Изменить размер шрифта:

56

Собственно обряд совершал тот самый, очевидно, Отец Дерек, очень толстый, в могучей бороде и кудрях, румяный и курносый, вызывающий отчаянные ассоциации с теми анекдотическими митрополитами, которые переквалифицировались из замполитов.

Банда, мелькнуло у Эральда в голове — и вдруг вспомнился виденный в детстве фильм «Свадьба в Малиновке». Ничего себе — королевский двор…

И удивление позволило взглянуть на Алвина — а Алвин тут же повернул голову, будто почувствовал на себе взгляд Эральда.

Вот Алвин вполне тянул на диснеевского принца. Гламурен он был безупречно. Красивый, как картинка — при взгляде казалось, что таких людей вообще не может быть: холёное лицо — атласное, без изъяна, ни прыщей, ни веснушек, фарфоровая гладкость; чёрные кудри — из рекламы шампуня, если мотнуть головой, разлетятся медленной волной; улыбка — из рекламы жвачки, не от радости, для демонстрации прекрасных зубов, белоснежных, идеально ровных. Тёмно-синие очи в длинных ресницах. Костюм, белый, в золоте, бриллиантах, вероятно, и жемчугах, на идеально грациозной фигуре — как влитой.
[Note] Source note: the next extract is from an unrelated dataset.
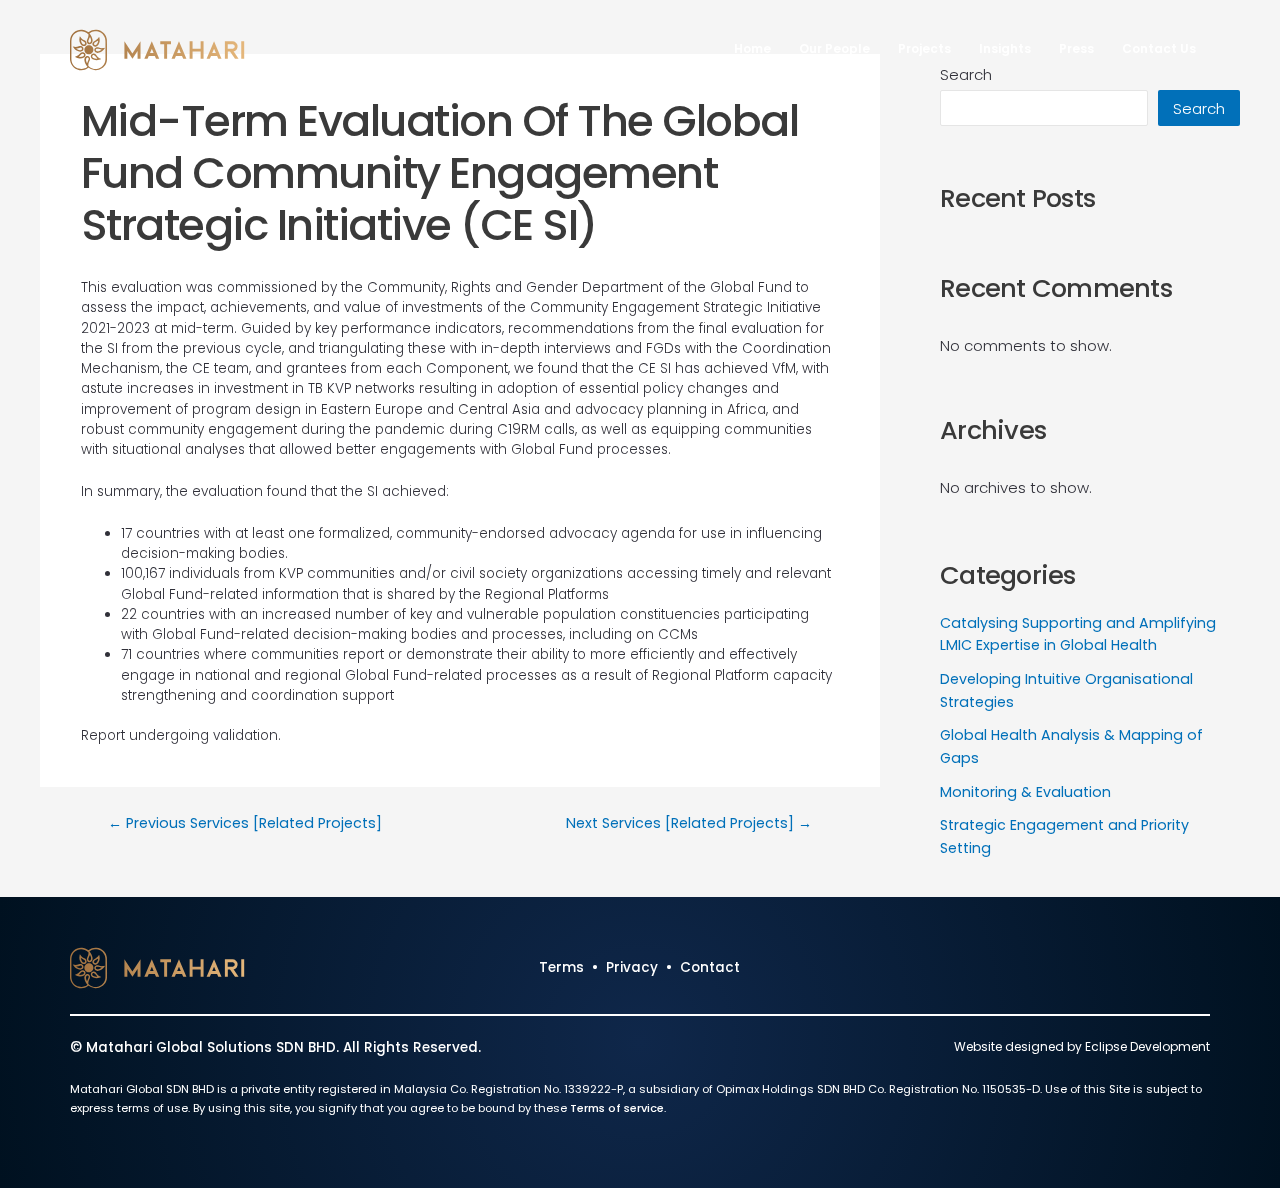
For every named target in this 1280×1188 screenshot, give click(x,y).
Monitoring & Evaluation (1025, 792)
Очень красивые люди обычно вызывают невольную симпатию — но не Алвин. Рассматривая его, его рекламную невесёлую улыбку, холодные глаза, безупречное лицо манекена, Эральд почувствовал лёгкую оторопь, будто у алтаря стояла, держа под руку принцессу, огромная, отлично сделанная и оживлённая какой-то явно недоброй магией кукла.

Будь Алвин хромым горбатым карликом, уродом — было бы легче. В любом уроде есть что-то человеческое — но красавчик Алвин обходился без человеческого вовсе.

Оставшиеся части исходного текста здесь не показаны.